4.03: He’s in My Face. In light of the historical theme running through our countdown, it would be proper to salute No. 4 Ron Swoboda or No. 4 Lenny Dykstra or maybe even No. 4 Bob Bailor, but the No. 4 Met who’s hard for me to ignore at the moment is the current bearer, Chris Woodward. He’s half of the September page on my Banco Popular Calendar Weekend calendar hanging behind my computer. They made him share a picture with Aaron Heilman. Coulda been worse for Woody. Xavier Nady was August.

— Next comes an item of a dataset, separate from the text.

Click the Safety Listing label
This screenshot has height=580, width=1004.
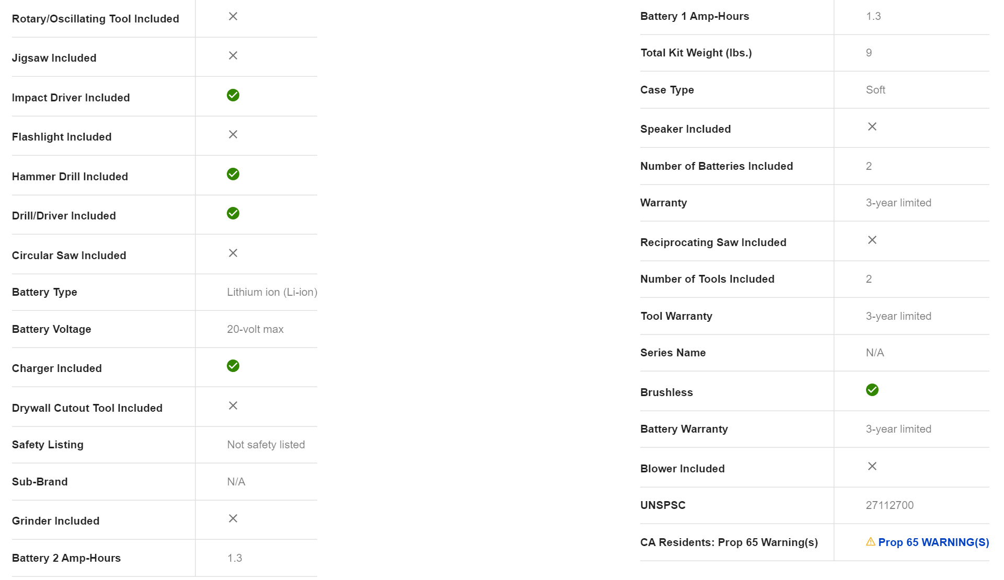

4.04: B-R-L-F-Q Spells Mom and Dad. In 2002, Steve Trachsel posted a sparkling 3.37 ERA for a last-place team. While he has seemingly regressed, we have, in 4 short years, gone from rags to riches. Bobby Goldsboro said he did the same in “Watching Scotty Grow”. Nearly 14 years ago, I was writing a sub-headline for the cover of the magazine I worked for that played off another lyric from the same song. It said that three particular executives “are Watching Snapple Grow”. I was asked if we needed the “are” in the sentence. I explained it was meant to recall the line, “Me and God are watching Scotty grow.” Another staff member, who would reveal himself over the remainder of my tenure at that publication to be the biggest horse’s ass in the rear-end genre, said that’s not it, it’s “Me and Dottie watching Scotty grow.” Dottie? Who the hell is Dottie? This guy insisted Bobby Goldsboro, like him, was from Alabama, and in Alabama, “we don’t take the Lord’s name in vain.” He was extraordinarily adamant about this, adamant to the edge of argumentive. I drove to Tower Records, bought a cassette of Bobby Goldsboro’s greatest hits and found the proof. It was “Me and God,” not “Me and Dottie”. I brought it to work, played the song and pointed out, “See? See? ‘Me and God’.” The horse’s ass’ reply? “I don’t know why you’re making such a big deal out of this.” Also, the song was written by Mac Davis of Lubbock, Texas.

Good God.

4 comments to 4 For 4

  • Anonymous

    So, your “Profiles in Orange and Blue” featuring Mr. Trachsel seems to have undergone a bit of a re-write.

  • Anonymous

    I stand by my earlier assertion that he likes wine.

  • Anonymous

    You know what's puzzling about Steve? He cruised through the first two innings. The inning preceding his meltdown vs. the Braves, he cruised with ace-like ease. Then he had Chuck James (Rookie Lefty that he is) 0-2 and suddenly the “bad Steve” had a tantrum and Trachsel oozed into a puddle of ineffectivness on the mound. I don't get it. I hate to see a guy toil away on progressively worse teams for so long and then, finally when the team is awesome, get cut. But…we can't have that kind performance in the playoffs. I don't know…it sucks.
    On the bright side, Annibal Sanchez, although he is a rookie, does not use his left hand. He also appears to be legitimately skilled, which might work to our advantage. Generally, I've found, with some exceptions, that the Mets performance against a rookie pitcher is something close to inversely proporitional to that pitcher's ordinary skill. Right. Whatever helps me sleep at night.

  • Anonymous

    I think the problem is that Trachsel, creature of habit that he is, has his set pattern of pitching and won't deviate from it even when it's not working, even when the opposing team has figured him out. I didn't like what I heard on yesterday's broadcast, with Gary and Ron talking about how Trachsel chose not to alter his gameplan on Monday despite the fact that the Braves weren't swinging at the pitches he expected them to chase.
    I hope you're right about success-to-skill ratio, but I remember Johnson and Olsen pitching pretty well against the Mets this year. Where have you gone, Ricky Nolasco?